My friend and colleague Justin Etheredge posted a LINQ challenge to promote his new TekPub series on mastering LINQ. Justin is wicked smart and a fantastic teacher; it promises to be a good series.
The challenge is to produce “a single LINQ query which starts with Enumerable.Range(1,n) and produces a list of prime numbers from the range.” In other words:
var primes = Enumerable.Range(1, SomePositiveValue).SomeLinqMethod(
Of course, being a seasoned lazy developer, my instinct was to search for a prime number algorithm in another language, ideally a functional language, and port it to C#. I found algorithms similar to Nenad Markovic’s clever solution to this challenge:
public IEnumerable<int> ExpectedGetPrimes(int max)
{
return Enumerable.Range(1, max).Where(n => Enumerable.Range(1, n).Where(m => (n / m) * m == n).Count() == 2);
}
It’s clean, and I’m using it to verify my algorithm below. I like the algorithm, because it’s the definition prime number translated into code: exactly two natural number divisors: 1 and itself. It was obvious the algorithm was counting the factors, but it actually took me a minute to really grok that n and m are integers. Thus division remainders are truncated, e.g., (5/2)*2 equals 4 not 5.
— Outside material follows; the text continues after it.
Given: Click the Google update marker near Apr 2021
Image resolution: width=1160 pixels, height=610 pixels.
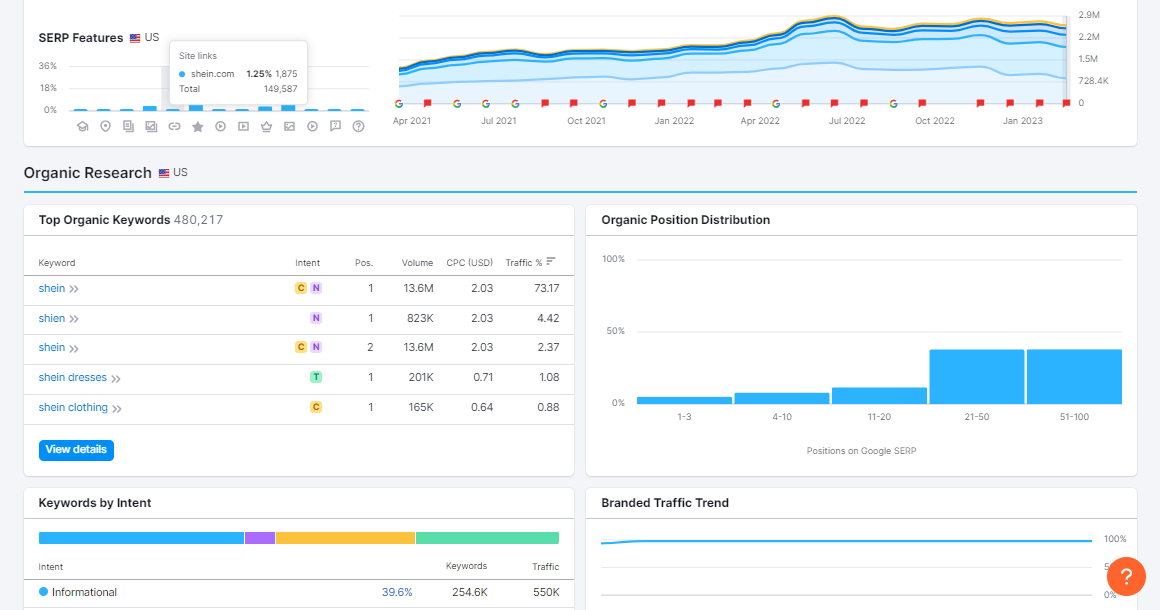Looking at the screenshot, I should [399, 104].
Yes, I can be dense at times, and to be honest, it would have taken me a while to write that algorithm. That is just not how my brain works. When I need high performance algorithms, I turn to Google or a more mathematically minded colleague.
In the spirit of the challenge, I decided to to solve this problem in a novel way, i.e., a solution not copied from something else. So this is what I came up with:
public IEnumerable<int> MyGetPrimes(int max)
{
return Enumerable.Range(1, max).Skip(1).Reverse()
.Aggregate(new List<int>(), (result, value) =>
{
result.RemoveAll(n => n % value == 0);
result.Add(value);
return result;
});
}
It’s not pretty, but it works. I’m just reversing the sequence and creating a new list. As I add each number, I’m removing any existing elements for which the current number is a factor. It’s slow, and I would never use it in production code. And to get the output in the right order (not a criterion for the challenge), you have to reverse it again. However, it does pass the tests, and technically it could be written on one line, if you have a 30" screen.